How to sed -e 's///' everything except a specific pattern?
You might be better off using grep -o
in this case:
grep -oP '\B%[0-9]{1,3}\b' inputfile
Assuming that your version of grep
supports Perl compatible regular expressions (-P
). Otherwise:
grep -o '\B%[0-9]\{1,3\}\b' inputfile
Using GNU sed
, one could transliterate spaces to newlines and get the desired lines:
sed 'y/ /\n/' inputfile | sed '/^%[0-9]\{1,\}/!d'
$ sed 's/^.*\(%[0-9]\+\).*$/\1/' input
Assuming that a line contains at most one of those %123
tokens and that every line contains such a token.
The \( \)
meta character mark a match-group - which is then referenced in the substitution via the \1
back-reference. ^
/$
match the beginning/end of a line.
Otherwise you can pre-filter the input, e.g.:
$ grep '%[0-9]\+' input | sed 's/^.*\(%[0-9]\+\).*$/\1/'
(when not all lines contain such a token)
Another variant:
$ sed 's/\(%[0-9]\+\)/\n\1\n/g' | grep '%[0-9]'
(when a line may contain multiple of those tokens)

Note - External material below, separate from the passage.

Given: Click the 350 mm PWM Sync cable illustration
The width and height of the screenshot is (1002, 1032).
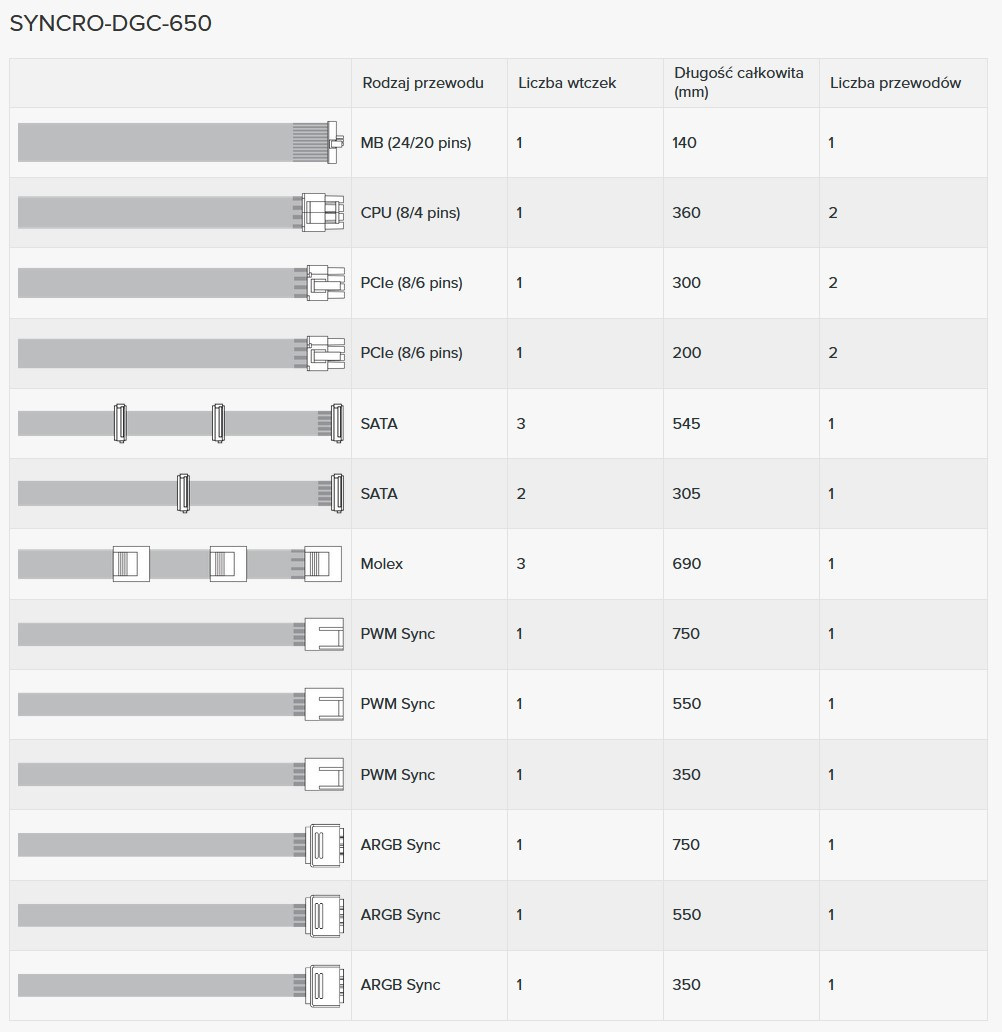Looking at the screenshot, I should [x=180, y=775].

Here are line breaks inserted directly before and after each token - in the first part of the pipe. Then the grep
part removes all non %123
token lines.
When working with sed
it's almost always advisable to:
/address then/s/earch/replace/
There are two reasons for this. The first is that with multiple lines /addressing/
is faster - it's optimized only to find a match and doesn't bother selecting only portions of a line for editing and so it can narrow the results sooner.

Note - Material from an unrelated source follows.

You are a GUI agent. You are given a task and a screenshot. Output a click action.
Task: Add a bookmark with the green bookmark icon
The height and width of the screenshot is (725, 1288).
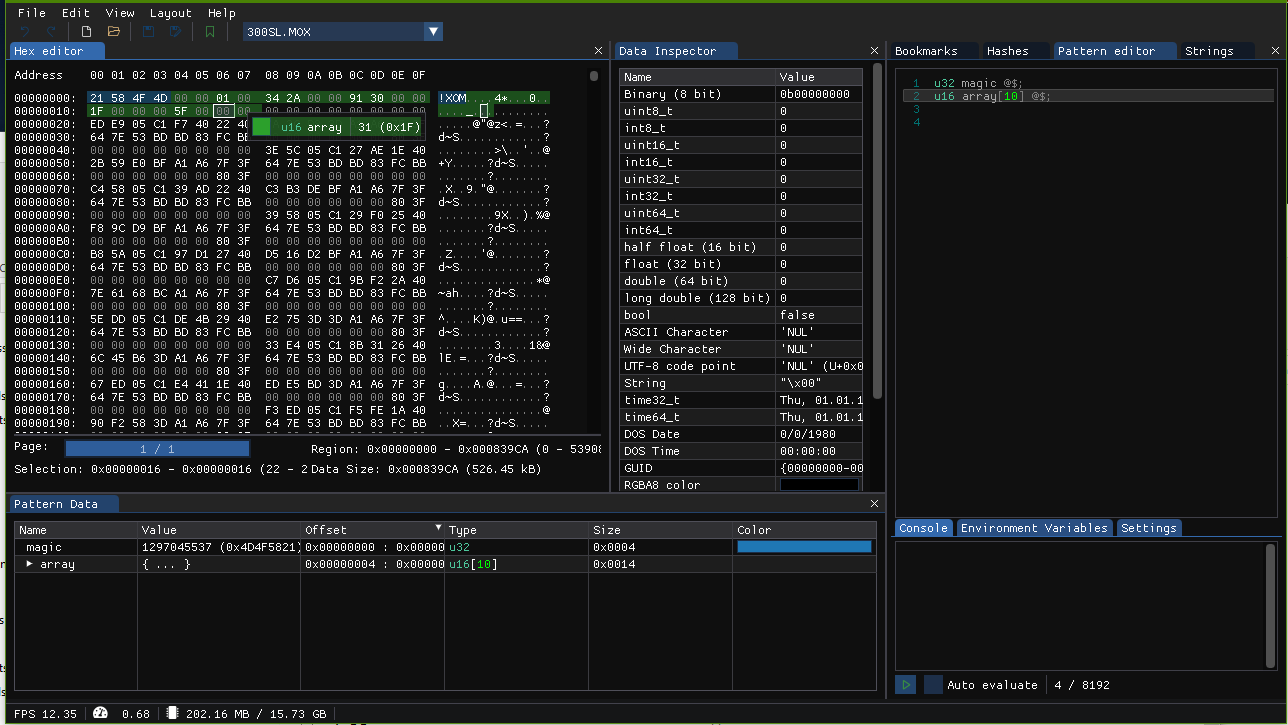209,31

The second reason is that you can play multiple edit operations off of the same address - it makes things much easier.
Of course, in this case, given only the data you show, it makes no practical difference. Still, this is how I would do the thing you ask about:
sed '/^[^%]*\|[^0-9]*$/s///g' <<\DATA
1: [18x14] [history 1/2000, 268 bytes] %3
2: [18x14] [history 1/2000, 268 bytes] %4 (active)
DATA
#OUTPUT
%3
%4
It just selects all characters that are non-% characters from the beginning of the line and all non-numeric characters from the end of the line in the address and then removes them with s///
- and that that's that.
In it's current form it might mangle data in unexpected ways if you feed it lines not containing a %digit
combo - and that's why addressing is important. If we alter it a little:
/%[0-9]/s/[^%]*\|[^0-9]*$//g
It gets safer and faster.